In the span of six-seven months, I have gone back and forth, again and again with just about every combination of majors and minors that you could think of. At this moment, I think I've finally found a combination that will truly push me to succeed in my goals. By the end of next semester, I'm hopeful that I will be able to declare my major and minors.

But, the point of this article is to share the point in this current semester, where I really believed that my goals can become a reality. Right now, I am enrolled in a course called "introduction to critical intelligence studies." After much debate with the class, our professor decided to put our midterm online, making it a take-home exam. It consisted of a few multiple choice questions and three essays of our choosing. With the idea that this exam was take-home, I knew that my professor would be expecting us to put our best foot forward and all of our time and effort into making sure we did well.

And I did. This was the first midterm result that I got back and it was a 100. How did I find this out? For one day, instead of class, my professor met with each of us individually for at least ten minutes to discuss what we were hoping to get out of this class. It was during this meeting that she told me my grades and more.

My professor had explained to me that based on my writing, she did not think that I was just a mere freshman. She continued to say that I have a knack for analysis, as well as the fact that it was truly evident that I took in all the information from her lectures and the assigned readings. With my grades in mind and what I hoped to do in the future, my professor assured me that I should have no problem accomplishing my goals. My professor made sure that I had confidence in myself and my abilities, providing me with even more steps that would lead to success.

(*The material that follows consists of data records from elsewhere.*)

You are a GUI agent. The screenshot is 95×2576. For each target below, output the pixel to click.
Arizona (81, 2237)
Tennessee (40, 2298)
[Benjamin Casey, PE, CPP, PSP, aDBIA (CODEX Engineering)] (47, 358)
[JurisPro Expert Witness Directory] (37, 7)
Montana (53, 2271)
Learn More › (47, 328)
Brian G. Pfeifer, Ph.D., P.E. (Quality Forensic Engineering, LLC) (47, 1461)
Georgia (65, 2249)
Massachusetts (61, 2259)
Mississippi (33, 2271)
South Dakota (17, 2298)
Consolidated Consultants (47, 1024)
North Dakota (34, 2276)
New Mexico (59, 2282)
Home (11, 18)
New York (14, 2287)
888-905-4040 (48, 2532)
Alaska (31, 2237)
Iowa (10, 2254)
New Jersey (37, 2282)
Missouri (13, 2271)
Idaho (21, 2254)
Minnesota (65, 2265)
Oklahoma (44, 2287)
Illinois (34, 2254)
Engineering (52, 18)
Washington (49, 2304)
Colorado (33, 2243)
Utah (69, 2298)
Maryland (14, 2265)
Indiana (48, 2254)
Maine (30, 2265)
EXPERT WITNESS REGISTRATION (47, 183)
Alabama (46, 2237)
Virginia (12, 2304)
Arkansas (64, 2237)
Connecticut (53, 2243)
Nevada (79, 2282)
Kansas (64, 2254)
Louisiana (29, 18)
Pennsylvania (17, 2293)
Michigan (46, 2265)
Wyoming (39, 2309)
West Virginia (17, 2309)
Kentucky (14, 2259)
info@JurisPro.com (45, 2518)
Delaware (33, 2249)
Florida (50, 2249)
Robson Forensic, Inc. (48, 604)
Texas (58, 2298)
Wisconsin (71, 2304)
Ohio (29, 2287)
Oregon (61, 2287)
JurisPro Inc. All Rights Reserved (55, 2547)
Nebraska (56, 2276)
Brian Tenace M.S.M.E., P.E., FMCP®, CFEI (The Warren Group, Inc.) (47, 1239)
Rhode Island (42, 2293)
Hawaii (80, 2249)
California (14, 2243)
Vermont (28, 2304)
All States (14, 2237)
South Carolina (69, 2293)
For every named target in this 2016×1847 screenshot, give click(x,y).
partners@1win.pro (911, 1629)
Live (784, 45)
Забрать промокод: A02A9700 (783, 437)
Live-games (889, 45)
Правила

It's truly amazing to see how positive reinforcement, especially from a professor or someone who works in your chosen field, can boost your confidence. This reinforcement has provided me with the means and opportunity to further push myself. Since this meeting, I have been in constant contact with my professor to learn about different opportunities that can build up my resume. With her help, as well as the director of the program, I've been able to learn more about anything and everything that has to do with intelligence.

I'm proud to say that I want to go into such a field. And I'm also proud to say that I'm thankful for everyone who has decided to push me and not only celebrate my successes — but also to help me learn from my mistakes.